◆ SOURCE ◆
begin
Making Houses

Review: James McSwain on Donna Rilling

Donna J. Rilling, Making Houses, Crafting Capitalism: Master Builders in Philadelphia, 1790-1850. Philadelphia: University of Pennsylvania Press, 2000. 261 pp. $45 (cloth), ISBN: 0-8122-3580-0.

Reviewed for EH.NET by James B. McSwain, Department of History, Tuskegee University.
Published by EH.NET, July 2001.

Donna Rilling, historian at SUNY Stony Brook, examines organized housing construction in Philadelphia in the first half of the nineteenth century. She looks at apprentices, journeymen carpenters, and entrepreneurs who erected, finished, and sold houses in dynamic and changing markets. Some became wealthy master builders, grasping the growing complexities of contracts and building codes, while making efficient use of labor and arranging advantageous supply contracts. Those who survived used credit, barter, and available cash to stay in business. Others never escaped their humble beginnings, ultimately succumbing to the instability and risks of the larger economy.

Rilling examines the careers of several construction tradesmen and builders to see how their careers fared. John Munday, for example, came to Philadelphia in 1793. Without cash he borrowed funds to acquire lots entailed by "ground rent," in which one paid a relatively small annual fee (rent) for a perpetual title. Beginning builders could then spend their limited capital on the construction of homes or buildings, that at sale provided funds to repay loans, satisfy material debts, and settle up the wages of daily workers. Munday built many residences, but generally mistimed the market and often had to sell off unfinished homes to pay creditors. War and economic downturns forced him into semi-retirement in 1798. He died in 1803 leaving his family an estate of less than $100.

In contrast Moses Lancaster, a Bucks County Quaker, came to Philadelphia in 1802 and quickly advanced to master carpenter using personal contacts and financial resources from the Friends' community. Lancaster repeatedly mortgaged property to obtain cash for new projects or to pay for labor or materials advanced in anticipation of housing sales. He kept certain properties, relying on the income they produced to stay afloat during hard economic times. When possible, Lancaster hired apprentices to lower his wages costs and employed journeymen by the day, by the job, or for a specific task to make their labor efficient. Lancaster bought and sold real estate, sold titles to raise cash, and obtained ground rents to supplement his income. In 1823 he purchased a lumber yard and branched out into the materials side of building, enabling him to cut project costs, swap supplies for labor with other carpenters, and get out from under the constant need for cash to do business. Despite his skills and contacts Lancaster suffered reverses in1828-30, and retired in 1841 to the countryside where he lived for many years on a modest income from rental properties. When he died in 1879 he was dependent upon the Carpenters' Company for daily needs. Lancaster's life in building makes clear the difficulties many men faced even when they achieved modest success as a master builder. His fortunes showed that many factors such as relationships, economic cycles, the scale of activities, the convergence of career stages and market developments, and diversity of interests, determined whether or not one could advance from apprentice to wealthy master builder in the construction business.
end
◆ SET PROBLEM 1 ◆
Format the entries from the line with "Open the Italiano language dropdown" up to and including the line with "click(x=77, y=627)" as a JSON list of strings, one string per line, with blank lines omitted.
The book review above and the entries that come next are unrelated material.

◆ SUPPLIED MATERIAL ◆
begin
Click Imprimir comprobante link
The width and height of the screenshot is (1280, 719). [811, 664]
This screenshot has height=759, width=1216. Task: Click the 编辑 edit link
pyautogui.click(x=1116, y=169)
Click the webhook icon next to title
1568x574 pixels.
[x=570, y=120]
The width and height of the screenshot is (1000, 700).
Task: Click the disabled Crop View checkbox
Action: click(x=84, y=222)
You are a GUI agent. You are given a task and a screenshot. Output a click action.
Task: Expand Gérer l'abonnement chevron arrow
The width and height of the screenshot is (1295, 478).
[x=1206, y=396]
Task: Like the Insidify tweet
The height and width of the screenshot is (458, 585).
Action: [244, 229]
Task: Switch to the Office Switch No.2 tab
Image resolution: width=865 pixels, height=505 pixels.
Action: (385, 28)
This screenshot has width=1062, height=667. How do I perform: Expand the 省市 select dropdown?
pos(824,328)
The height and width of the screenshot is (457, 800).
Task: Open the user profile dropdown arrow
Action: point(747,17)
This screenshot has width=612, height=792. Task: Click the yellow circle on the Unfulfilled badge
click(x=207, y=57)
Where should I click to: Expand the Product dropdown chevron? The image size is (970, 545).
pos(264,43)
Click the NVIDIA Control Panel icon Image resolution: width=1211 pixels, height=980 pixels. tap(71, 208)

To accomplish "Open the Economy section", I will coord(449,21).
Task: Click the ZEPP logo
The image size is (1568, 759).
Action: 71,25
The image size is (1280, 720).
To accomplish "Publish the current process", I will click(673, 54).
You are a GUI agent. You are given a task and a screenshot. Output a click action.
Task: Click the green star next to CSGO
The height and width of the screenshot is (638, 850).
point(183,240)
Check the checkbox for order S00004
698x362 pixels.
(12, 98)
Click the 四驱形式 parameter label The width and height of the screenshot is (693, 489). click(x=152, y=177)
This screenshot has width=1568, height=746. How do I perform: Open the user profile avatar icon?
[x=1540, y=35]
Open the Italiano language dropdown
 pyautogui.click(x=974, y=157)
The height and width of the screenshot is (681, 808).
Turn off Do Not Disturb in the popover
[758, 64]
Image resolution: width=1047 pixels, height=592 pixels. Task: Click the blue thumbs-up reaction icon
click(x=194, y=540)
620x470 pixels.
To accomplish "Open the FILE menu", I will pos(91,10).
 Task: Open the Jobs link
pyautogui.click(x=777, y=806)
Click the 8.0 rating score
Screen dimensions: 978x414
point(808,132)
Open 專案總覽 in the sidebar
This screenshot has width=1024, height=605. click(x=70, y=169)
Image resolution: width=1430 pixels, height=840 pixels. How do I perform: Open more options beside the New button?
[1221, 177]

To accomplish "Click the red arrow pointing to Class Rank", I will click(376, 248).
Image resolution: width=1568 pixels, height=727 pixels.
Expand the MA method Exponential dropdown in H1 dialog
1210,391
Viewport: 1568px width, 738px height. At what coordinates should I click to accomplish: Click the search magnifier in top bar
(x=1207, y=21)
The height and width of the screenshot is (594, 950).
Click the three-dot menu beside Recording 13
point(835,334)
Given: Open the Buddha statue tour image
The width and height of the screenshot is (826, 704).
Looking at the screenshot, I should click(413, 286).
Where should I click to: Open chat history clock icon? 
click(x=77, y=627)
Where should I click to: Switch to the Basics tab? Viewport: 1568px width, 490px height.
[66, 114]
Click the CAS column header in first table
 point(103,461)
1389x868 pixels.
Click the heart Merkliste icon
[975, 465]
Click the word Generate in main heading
end
◆ SET PROBLEM 2 ◆
Retype the passage of the book review from "Review: James McSwain" up to and including "History, Tuskegee University.".

◆ WRITTEN REPLY 1 ◆
[
  "Open the Italiano language dropdown",
  " pyautogui.click(x=974, y=157)",
  "The height and width of the screenshot is (681, 808).",
  "Turn off Do Not Disturb in the popover",
  "[758, 64]",
  "Image resolution: width=1047 pixels, height=592 pixels. Task: Click the blue thumbs-up reaction icon",
  "click(x=194, y=540)",
  "620x470 pixels.",
  "To accomplish \"Open the FILE menu\", I will pos(91,10).",
  " Task: Open the Jobs link",
  "pyautogui.click(x=777, y=806)",
  "Click the 8.0 rating score",
  "Screen dimensions: 978x414",
  "point(808,132)",
  "Open 專案總覽 in the sidebar",
  "This screenshot has width=1024, height=605. click(x=70, y=169)",
  "Image resolution: width=1430 pixels, height=840 pixels. How do I perform: Open more options beside the New button?",
  "[1221, 177]",
  "To accomplish \"Click the red arrow pointing to Class Rank\", I will click(376, 248).",
  "Image resolution: width=1568 pixels, height=727 pixels.",
  "Expand the MA method Exponential dropdown in H1 dialog",
  "1210,391",
  "Viewport: 1568px width, 738px height. At what coordinates should I click to accomplish: Click the search magnifier in top bar",
  "(x=1207, y=21)",
  "The height and width of the screenshot is (594, 950).",
  "Click the three-dot menu beside Recording 13",
  "point(835,334)",
  "Given: Open the Buddha statue tour image",
  "The width and height of the screenshot is (826, 704).",
  "Looking at the screenshot, I should click(413, 286).",
  "Where should I click to: Open chat history clock icon? ",
  "click(x=77, y=627)"
]

◆ WRITTEN REPLY 2 ◆
Review: James McSwain on Donna Rilling

Donna J. Rilling, Making Houses, Crafting Capitalism: Master Builders in Philadelphia, 1790-1850. Philadelphia: University of Pennsylvania Press, 2000. 261 pp. $45 (cloth), ISBN: 0-8122-3580-0.

Reviewed for EH.NET by James B. McSwain, Department of History, Tuskegee University.